**The problem:**
After finding the line with "Return & Refund Policy (1174, 845)" in the entries below, retype exactly each line from there through the line with "All collections (957, 845)", including that final line.

**Given data:**
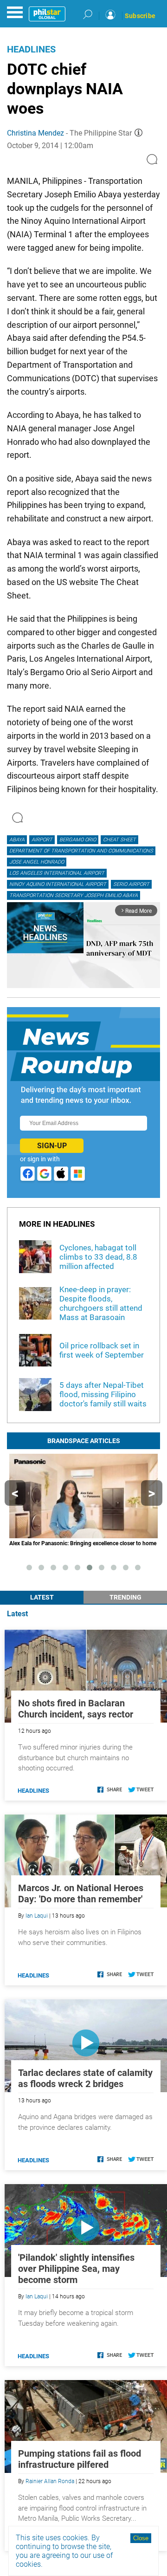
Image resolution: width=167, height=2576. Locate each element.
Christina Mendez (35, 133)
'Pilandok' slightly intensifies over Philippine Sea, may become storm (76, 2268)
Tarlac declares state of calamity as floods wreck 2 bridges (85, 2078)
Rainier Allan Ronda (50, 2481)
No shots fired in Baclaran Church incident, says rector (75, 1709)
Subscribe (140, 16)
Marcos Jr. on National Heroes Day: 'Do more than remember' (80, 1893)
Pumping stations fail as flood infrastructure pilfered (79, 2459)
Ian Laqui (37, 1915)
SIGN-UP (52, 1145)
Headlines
...
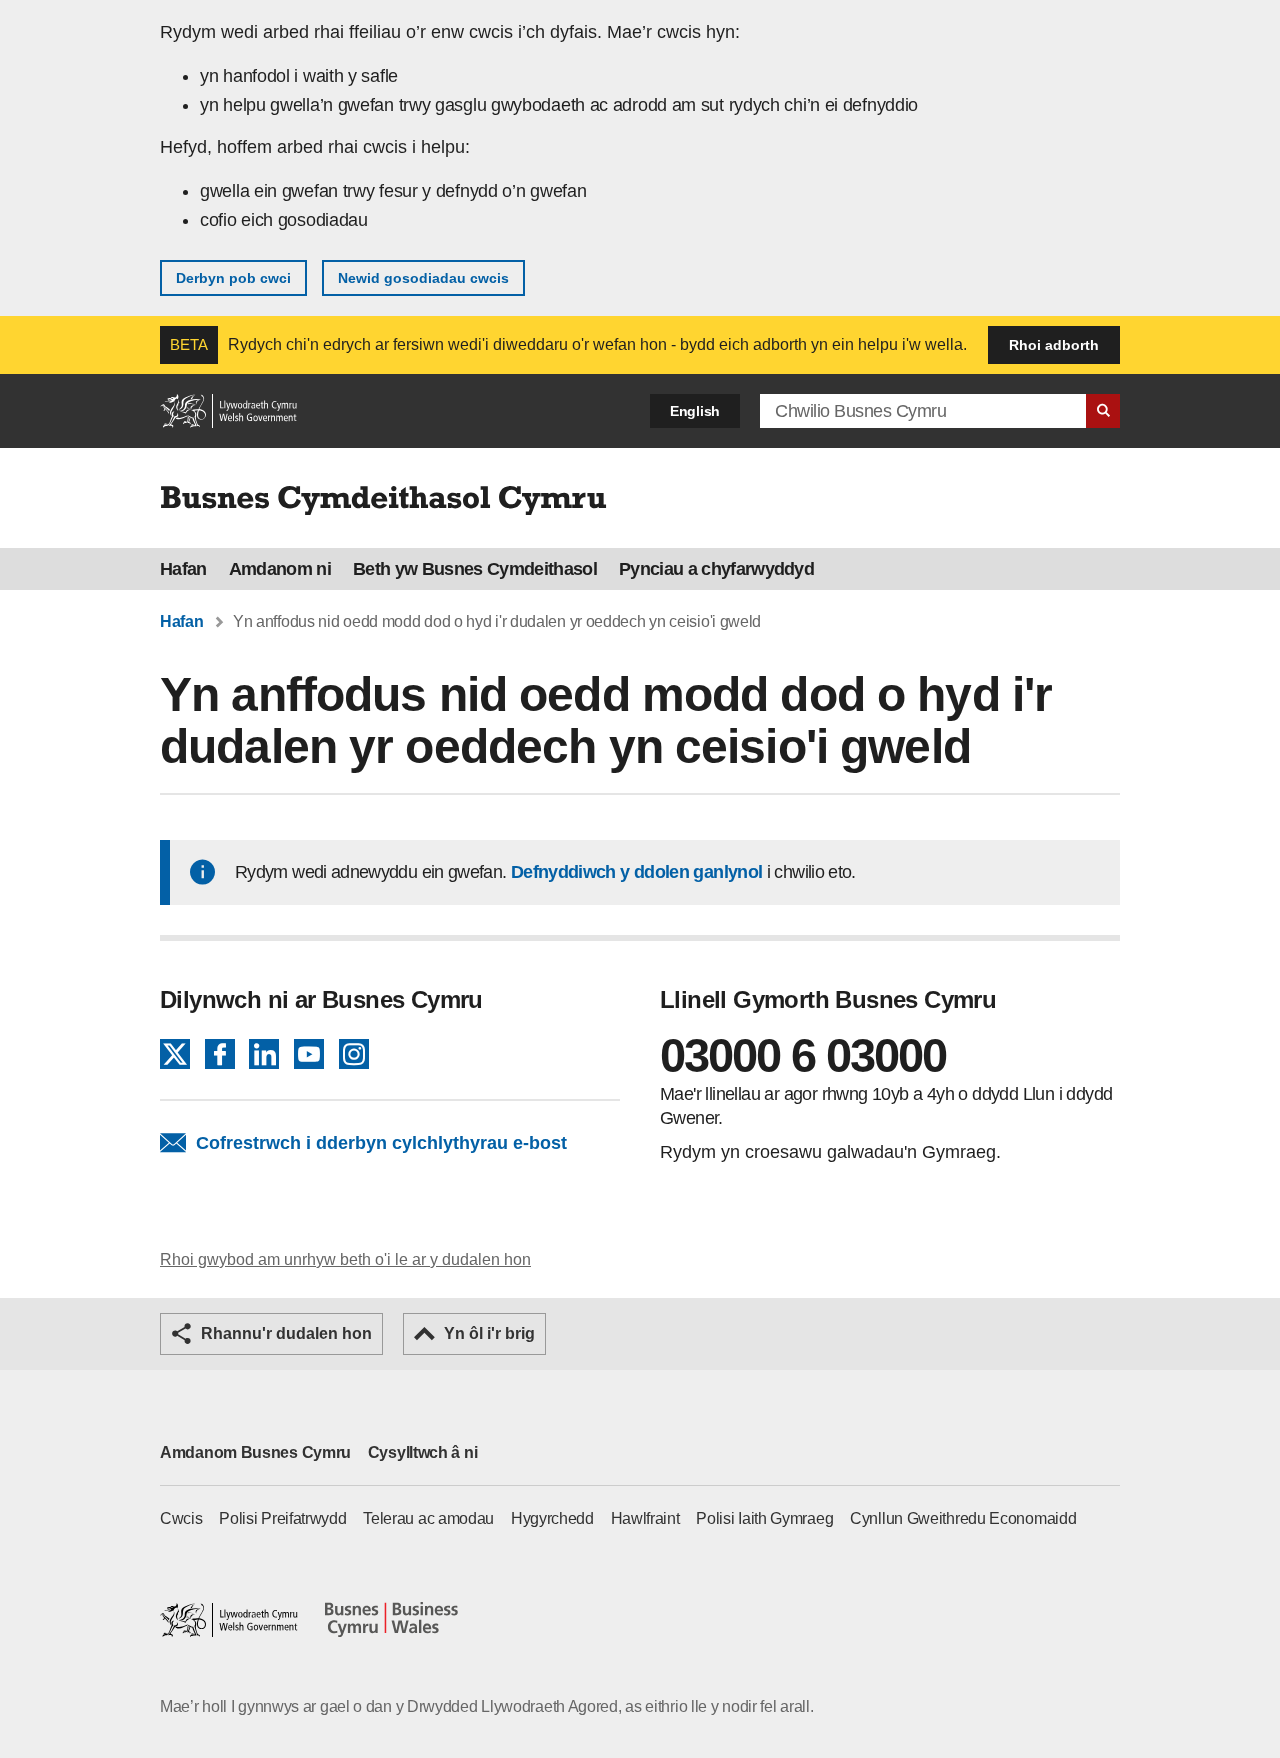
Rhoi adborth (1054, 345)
--
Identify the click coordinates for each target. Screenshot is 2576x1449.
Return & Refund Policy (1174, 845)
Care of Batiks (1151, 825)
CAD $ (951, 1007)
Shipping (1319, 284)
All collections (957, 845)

**Response for this exercise:**
Return & Refund Policy (1174, 845)
Care of Batiks (1151, 825)
CAD $ (951, 1007)
Shipping (1319, 284)
All collections (957, 845)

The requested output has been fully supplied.